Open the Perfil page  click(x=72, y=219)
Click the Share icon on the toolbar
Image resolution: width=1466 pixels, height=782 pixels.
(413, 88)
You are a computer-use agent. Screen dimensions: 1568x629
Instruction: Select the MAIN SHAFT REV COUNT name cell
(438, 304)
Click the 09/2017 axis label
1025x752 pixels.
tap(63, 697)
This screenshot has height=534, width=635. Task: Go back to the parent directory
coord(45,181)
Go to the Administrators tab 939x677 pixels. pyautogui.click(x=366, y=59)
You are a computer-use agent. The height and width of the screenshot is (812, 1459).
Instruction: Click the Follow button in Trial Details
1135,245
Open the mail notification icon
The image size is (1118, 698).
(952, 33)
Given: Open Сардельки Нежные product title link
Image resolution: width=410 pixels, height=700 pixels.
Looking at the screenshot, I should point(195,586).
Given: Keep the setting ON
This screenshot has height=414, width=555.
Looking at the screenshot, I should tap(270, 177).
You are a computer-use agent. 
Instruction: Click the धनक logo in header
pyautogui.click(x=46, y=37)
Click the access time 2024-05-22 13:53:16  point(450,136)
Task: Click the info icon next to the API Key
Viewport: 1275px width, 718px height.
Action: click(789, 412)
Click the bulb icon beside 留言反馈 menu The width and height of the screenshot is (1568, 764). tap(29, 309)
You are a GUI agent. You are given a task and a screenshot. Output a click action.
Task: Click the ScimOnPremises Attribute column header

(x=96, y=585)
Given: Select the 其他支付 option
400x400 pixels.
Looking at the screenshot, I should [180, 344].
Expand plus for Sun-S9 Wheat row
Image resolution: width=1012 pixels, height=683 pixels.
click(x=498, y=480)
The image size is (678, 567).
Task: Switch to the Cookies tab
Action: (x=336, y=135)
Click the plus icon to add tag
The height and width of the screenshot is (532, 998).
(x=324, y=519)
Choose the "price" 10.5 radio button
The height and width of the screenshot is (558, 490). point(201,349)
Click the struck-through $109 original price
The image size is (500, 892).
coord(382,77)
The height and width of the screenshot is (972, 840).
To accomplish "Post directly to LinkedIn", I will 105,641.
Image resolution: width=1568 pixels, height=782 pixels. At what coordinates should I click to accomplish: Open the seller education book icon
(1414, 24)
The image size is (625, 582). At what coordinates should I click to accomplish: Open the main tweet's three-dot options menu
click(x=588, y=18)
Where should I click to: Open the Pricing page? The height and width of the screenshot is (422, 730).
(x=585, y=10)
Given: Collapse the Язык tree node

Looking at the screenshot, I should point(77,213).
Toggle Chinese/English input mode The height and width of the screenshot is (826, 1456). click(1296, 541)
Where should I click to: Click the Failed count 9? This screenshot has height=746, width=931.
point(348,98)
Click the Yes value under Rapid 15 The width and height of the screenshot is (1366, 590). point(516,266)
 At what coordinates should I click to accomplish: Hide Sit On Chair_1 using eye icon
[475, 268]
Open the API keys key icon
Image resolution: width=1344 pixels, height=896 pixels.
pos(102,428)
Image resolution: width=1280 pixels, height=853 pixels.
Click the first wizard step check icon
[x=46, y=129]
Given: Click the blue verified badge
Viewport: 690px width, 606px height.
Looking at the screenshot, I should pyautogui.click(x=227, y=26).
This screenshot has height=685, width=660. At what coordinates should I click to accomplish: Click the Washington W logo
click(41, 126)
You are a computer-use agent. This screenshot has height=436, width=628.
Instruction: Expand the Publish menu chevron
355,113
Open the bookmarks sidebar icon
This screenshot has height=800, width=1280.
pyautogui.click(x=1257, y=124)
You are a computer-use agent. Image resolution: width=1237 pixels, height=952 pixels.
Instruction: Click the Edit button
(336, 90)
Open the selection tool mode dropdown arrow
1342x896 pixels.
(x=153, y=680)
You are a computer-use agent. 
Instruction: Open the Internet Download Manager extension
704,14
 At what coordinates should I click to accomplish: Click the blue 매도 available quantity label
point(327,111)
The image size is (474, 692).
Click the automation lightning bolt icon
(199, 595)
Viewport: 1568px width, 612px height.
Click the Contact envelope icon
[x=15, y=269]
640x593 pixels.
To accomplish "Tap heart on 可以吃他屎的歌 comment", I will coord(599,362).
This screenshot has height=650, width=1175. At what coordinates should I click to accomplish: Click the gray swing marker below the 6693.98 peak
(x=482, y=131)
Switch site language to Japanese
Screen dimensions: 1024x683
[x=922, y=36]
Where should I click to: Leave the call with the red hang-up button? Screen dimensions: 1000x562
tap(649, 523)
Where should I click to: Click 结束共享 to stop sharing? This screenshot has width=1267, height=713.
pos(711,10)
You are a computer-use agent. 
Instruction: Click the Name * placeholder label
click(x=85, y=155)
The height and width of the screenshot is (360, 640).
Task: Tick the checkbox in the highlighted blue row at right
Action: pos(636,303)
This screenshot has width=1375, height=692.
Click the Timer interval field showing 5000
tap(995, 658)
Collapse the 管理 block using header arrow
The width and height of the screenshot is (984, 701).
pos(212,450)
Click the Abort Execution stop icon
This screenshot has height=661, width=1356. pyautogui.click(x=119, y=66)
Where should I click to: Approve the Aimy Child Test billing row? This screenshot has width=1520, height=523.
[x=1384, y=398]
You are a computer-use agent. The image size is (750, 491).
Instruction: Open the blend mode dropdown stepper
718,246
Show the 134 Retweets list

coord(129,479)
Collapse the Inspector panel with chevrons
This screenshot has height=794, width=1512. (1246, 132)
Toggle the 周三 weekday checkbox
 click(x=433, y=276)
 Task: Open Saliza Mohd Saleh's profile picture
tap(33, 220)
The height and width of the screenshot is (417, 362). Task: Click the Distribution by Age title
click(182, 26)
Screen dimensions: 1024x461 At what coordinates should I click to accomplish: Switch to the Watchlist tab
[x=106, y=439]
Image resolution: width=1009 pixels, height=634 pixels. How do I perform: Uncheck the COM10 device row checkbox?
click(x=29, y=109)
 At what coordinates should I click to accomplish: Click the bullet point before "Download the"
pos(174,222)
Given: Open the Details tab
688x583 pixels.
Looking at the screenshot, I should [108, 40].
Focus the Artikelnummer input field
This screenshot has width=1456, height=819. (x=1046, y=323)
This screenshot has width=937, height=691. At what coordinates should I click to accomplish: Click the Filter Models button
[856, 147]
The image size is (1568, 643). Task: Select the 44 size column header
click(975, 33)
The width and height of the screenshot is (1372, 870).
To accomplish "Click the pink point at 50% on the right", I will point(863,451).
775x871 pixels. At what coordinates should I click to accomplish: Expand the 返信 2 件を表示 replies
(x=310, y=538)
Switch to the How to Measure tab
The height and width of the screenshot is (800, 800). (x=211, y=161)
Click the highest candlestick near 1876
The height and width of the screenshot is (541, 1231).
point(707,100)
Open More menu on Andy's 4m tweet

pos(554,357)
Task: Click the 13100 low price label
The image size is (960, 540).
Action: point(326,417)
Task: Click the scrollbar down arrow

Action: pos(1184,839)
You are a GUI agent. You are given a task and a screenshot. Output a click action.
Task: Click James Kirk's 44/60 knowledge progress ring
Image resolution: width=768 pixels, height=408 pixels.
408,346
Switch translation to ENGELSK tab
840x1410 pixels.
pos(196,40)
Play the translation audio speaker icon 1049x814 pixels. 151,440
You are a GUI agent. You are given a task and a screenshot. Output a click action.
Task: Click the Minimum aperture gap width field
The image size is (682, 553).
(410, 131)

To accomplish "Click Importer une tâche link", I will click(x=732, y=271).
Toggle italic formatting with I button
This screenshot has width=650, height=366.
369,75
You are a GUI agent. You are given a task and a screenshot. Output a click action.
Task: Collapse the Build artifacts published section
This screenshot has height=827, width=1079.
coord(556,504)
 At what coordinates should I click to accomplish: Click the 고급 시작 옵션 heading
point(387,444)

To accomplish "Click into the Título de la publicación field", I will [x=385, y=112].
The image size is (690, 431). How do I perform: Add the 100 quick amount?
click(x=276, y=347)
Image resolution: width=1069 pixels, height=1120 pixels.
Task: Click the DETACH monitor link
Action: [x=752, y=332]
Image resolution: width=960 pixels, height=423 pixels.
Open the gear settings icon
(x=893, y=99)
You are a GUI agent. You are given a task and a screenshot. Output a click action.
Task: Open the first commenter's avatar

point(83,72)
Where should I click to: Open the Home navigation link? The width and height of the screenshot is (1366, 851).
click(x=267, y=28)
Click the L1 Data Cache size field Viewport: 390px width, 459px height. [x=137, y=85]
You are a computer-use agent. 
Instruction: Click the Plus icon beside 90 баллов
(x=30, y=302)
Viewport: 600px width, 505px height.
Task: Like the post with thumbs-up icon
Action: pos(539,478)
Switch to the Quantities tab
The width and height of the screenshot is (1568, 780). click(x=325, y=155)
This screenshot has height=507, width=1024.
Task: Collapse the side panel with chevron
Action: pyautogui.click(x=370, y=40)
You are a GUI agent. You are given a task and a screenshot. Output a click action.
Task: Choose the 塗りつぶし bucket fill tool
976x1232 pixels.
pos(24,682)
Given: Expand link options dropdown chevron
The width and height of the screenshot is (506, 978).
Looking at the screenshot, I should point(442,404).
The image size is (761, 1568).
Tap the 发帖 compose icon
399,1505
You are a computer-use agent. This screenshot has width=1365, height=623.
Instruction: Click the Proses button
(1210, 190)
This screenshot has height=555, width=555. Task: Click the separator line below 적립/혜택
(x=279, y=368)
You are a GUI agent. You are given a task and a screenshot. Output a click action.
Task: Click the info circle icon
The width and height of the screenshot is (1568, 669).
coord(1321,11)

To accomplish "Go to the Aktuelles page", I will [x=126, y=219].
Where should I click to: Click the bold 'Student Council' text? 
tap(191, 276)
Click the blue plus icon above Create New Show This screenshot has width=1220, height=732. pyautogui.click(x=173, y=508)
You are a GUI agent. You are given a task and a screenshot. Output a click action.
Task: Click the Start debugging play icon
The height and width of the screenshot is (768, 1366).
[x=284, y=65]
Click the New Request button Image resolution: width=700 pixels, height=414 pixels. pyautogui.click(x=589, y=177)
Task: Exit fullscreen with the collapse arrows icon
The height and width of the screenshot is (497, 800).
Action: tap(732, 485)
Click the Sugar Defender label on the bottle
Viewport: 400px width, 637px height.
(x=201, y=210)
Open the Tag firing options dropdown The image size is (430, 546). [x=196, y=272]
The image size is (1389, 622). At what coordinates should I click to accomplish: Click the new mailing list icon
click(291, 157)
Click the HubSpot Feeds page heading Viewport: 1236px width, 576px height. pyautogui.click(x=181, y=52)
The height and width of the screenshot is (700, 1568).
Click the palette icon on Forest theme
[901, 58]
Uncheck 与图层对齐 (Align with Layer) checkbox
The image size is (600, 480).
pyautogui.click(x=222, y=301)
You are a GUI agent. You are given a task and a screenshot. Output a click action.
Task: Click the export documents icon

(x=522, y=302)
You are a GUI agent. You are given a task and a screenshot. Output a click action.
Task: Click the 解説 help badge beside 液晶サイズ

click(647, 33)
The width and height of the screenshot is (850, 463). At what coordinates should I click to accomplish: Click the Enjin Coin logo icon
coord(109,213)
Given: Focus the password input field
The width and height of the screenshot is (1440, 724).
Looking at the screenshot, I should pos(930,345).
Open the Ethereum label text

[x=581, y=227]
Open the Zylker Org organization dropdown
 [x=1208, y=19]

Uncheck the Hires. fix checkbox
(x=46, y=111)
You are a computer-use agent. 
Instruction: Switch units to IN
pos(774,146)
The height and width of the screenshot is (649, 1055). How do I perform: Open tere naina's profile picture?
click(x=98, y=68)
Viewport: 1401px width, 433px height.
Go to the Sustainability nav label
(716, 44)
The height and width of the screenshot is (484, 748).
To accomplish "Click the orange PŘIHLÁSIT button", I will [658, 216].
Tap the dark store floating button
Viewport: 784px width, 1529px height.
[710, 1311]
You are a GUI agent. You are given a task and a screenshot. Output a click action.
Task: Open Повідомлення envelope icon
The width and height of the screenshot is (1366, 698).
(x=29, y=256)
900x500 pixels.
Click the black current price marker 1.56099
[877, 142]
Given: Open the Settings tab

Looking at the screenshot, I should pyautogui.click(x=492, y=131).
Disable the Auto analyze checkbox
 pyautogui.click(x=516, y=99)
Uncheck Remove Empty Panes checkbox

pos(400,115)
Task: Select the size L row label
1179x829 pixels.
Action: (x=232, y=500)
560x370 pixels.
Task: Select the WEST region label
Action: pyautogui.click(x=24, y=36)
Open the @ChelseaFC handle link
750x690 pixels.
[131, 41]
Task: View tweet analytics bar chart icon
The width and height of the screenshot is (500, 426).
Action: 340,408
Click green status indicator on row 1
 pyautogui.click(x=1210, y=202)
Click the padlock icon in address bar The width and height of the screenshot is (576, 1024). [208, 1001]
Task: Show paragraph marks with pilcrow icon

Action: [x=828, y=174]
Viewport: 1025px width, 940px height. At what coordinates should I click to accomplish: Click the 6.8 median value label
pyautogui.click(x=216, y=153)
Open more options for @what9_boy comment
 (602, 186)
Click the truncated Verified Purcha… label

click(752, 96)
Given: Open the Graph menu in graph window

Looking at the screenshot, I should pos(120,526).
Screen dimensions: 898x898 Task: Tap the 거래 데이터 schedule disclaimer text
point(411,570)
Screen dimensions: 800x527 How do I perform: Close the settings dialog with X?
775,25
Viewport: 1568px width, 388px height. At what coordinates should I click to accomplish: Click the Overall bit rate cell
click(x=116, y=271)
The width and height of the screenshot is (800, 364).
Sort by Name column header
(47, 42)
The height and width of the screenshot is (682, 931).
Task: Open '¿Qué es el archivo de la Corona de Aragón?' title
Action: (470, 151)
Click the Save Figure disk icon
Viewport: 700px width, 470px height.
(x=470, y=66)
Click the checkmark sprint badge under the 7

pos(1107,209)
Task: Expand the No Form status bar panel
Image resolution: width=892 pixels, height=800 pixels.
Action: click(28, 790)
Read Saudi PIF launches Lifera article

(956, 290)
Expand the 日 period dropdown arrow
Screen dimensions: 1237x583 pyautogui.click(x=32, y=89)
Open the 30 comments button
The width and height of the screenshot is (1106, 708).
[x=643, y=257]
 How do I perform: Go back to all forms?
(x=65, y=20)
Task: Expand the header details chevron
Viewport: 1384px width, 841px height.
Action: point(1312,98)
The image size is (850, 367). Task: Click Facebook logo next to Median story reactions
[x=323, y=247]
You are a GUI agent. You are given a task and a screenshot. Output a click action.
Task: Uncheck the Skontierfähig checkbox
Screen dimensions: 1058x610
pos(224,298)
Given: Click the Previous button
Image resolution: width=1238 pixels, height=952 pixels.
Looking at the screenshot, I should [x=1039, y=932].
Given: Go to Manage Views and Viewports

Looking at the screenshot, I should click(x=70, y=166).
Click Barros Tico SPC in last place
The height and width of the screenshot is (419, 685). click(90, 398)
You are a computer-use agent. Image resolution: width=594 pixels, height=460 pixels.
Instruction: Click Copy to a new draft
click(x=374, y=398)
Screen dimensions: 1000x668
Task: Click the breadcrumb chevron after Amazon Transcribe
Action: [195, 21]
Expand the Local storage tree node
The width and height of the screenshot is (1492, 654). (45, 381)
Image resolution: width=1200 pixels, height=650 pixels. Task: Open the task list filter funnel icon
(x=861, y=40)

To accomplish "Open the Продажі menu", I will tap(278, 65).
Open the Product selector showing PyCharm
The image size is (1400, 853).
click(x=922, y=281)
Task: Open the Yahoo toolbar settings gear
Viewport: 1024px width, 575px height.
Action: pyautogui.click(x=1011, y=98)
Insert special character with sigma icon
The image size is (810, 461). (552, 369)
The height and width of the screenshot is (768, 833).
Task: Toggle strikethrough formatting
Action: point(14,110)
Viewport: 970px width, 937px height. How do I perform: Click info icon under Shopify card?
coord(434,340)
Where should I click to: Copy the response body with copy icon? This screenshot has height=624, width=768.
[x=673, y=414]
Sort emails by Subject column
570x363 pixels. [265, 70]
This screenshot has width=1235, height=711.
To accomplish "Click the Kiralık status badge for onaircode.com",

----

## TO DO
Of the entries listed above, reproduce only the lines starting at the line containing "Go to the Administrators" and ending at the line containing "Given: Keep the setting ON". Include both, exactly as they stand.

## SOLUTION TO THE EXERCISE
Go to the Administrators tab 939x677 pixels. pyautogui.click(x=366, y=59)
You are a computer-use agent. The height and width of the screenshot is (812, 1459).
Instruction: Click the Follow button in Trial Details
1135,245
Open the mail notification icon
The image size is (1118, 698).
(952, 33)
Given: Open Сардельки Нежные product title link
Image resolution: width=410 pixels, height=700 pixels.
Looking at the screenshot, I should point(195,586).
Given: Keep the setting ON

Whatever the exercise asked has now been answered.